* **Assignment**
Exactly as shown below, retype every line of the data.

* **Supplied data**
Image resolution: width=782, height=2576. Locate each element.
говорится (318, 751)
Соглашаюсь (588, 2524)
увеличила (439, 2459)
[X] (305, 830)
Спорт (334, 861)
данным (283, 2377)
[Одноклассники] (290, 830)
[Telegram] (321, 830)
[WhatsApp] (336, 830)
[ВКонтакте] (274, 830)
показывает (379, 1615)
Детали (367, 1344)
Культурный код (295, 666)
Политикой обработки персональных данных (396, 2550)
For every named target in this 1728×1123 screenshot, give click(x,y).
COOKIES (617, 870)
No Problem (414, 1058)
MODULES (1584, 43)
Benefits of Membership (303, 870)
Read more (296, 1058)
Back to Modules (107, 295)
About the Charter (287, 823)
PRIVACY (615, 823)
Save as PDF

* **Exercise response**
Image resolution: width=782, height=2576. Locate each element.
говорится (318, 751)
Соглашаюсь (588, 2524)
увеличила (439, 2459)
[X] (305, 830)
Спорт (334, 861)
данным (283, 2377)
[Одноклассники] (290, 830)
[Telegram] (321, 830)
[WhatsApp] (336, 830)
[ВКонтакте] (274, 830)
показывает (379, 1615)
Детали (367, 1344)
Культурный код (295, 666)
Политикой обработки персональных данных (396, 2550)
For every named target in this 1728×1123 screenshot, give click(x,y).
COOKIES (617, 870)
No Problem (414, 1058)
MODULES (1584, 43)
Benefits of Membership (303, 870)
Read more (296, 1058)
Back to Modules (107, 295)
About the Charter (287, 823)
PRIVACY (615, 823)
Save as PDF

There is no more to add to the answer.